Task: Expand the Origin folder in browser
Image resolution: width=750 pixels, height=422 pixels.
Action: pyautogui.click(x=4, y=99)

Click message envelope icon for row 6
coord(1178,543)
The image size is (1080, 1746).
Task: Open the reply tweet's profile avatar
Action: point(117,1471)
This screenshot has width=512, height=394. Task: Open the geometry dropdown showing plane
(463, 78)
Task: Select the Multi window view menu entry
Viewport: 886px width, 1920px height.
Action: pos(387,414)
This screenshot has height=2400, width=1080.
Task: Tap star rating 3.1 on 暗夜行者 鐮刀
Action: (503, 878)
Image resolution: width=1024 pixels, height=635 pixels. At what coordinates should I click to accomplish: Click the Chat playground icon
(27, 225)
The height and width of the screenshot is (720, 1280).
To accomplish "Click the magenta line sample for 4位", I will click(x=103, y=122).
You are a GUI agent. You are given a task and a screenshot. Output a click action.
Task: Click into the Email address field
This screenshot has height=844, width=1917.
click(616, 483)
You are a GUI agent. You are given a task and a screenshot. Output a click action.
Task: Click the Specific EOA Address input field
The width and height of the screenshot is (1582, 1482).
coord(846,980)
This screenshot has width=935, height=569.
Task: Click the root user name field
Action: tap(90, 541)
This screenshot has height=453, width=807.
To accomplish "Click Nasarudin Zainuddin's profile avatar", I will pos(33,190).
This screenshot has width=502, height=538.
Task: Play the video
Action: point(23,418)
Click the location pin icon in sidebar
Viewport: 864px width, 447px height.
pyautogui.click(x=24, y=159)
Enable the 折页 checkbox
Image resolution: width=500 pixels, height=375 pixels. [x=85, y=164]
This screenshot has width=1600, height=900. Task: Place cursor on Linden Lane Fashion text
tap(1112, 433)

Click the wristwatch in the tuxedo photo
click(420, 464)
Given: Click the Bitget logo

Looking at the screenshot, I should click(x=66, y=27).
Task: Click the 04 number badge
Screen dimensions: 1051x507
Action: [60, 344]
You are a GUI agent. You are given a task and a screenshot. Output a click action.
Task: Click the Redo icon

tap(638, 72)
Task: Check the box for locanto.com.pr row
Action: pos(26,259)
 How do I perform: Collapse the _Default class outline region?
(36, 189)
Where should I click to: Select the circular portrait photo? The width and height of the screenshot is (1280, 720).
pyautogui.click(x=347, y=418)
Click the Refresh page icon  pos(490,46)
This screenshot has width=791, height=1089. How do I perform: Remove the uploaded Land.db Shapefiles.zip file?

## WHAT YOU ARE ASKED TO DO
Without any change, reproduce the data in full.

## EXERCISE RESULT
Task: Expand the Origin folder in browser
Image resolution: width=750 pixels, height=422 pixels.
Action: pyautogui.click(x=4, y=99)

Click message envelope icon for row 6
coord(1178,543)
The image size is (1080, 1746).
Task: Open the reply tweet's profile avatar
Action: point(117,1471)
This screenshot has width=512, height=394. Task: Open the geometry dropdown showing plane
(463, 78)
Task: Select the Multi window view menu entry
Viewport: 886px width, 1920px height.
Action: pos(387,414)
This screenshot has height=2400, width=1080.
Task: Tap star rating 3.1 on 暗夜行者 鐮刀
Action: (503, 878)
Image resolution: width=1024 pixels, height=635 pixels. At what coordinates should I click to accomplish: Click the Chat playground icon
(27, 225)
The height and width of the screenshot is (720, 1280).
To accomplish "Click the magenta line sample for 4位", I will click(x=103, y=122).
You are a GUI agent. You are given a task and a screenshot. Output a click action.
Task: Click into the Email address field
This screenshot has height=844, width=1917.
click(616, 483)
You are a GUI agent. You are given a task and a screenshot. Output a click action.
Task: Click the Specific EOA Address input field
The width and height of the screenshot is (1582, 1482).
coord(846,980)
This screenshot has width=935, height=569.
Task: Click the root user name field
Action: tap(90, 541)
This screenshot has height=453, width=807.
To accomplish "Click Nasarudin Zainuddin's profile avatar", I will pos(33,190).
This screenshot has width=502, height=538.
Task: Play the video
Action: point(23,418)
Click the location pin icon in sidebar
Viewport: 864px width, 447px height.
pyautogui.click(x=24, y=159)
Enable the 折页 checkbox
Image resolution: width=500 pixels, height=375 pixels. [x=85, y=164]
This screenshot has width=1600, height=900. Task: Place cursor on Linden Lane Fashion text
tap(1112, 433)

Click the wristwatch in the tuxedo photo
click(420, 464)
Given: Click the Bitget logo

Looking at the screenshot, I should click(x=66, y=27).
Task: Click the 04 number badge
Screen dimensions: 1051x507
Action: [60, 344]
You are a GUI agent. You are given a task and a screenshot. Output a click action.
Task: Click the Redo icon

tap(638, 72)
Task: Check the box for locanto.com.pr row
Action: pos(26,259)
 How do I perform: Collapse the _Default class outline region?
(36, 189)
Where should I click to: Select the circular portrait photo? The width and height of the screenshot is (1280, 720).
pyautogui.click(x=347, y=418)
Click the Refresh page icon  pos(490,46)
This screenshot has width=791, height=1089. How do I perform: Remove the uploaded Land.db Shapefiles.zip file?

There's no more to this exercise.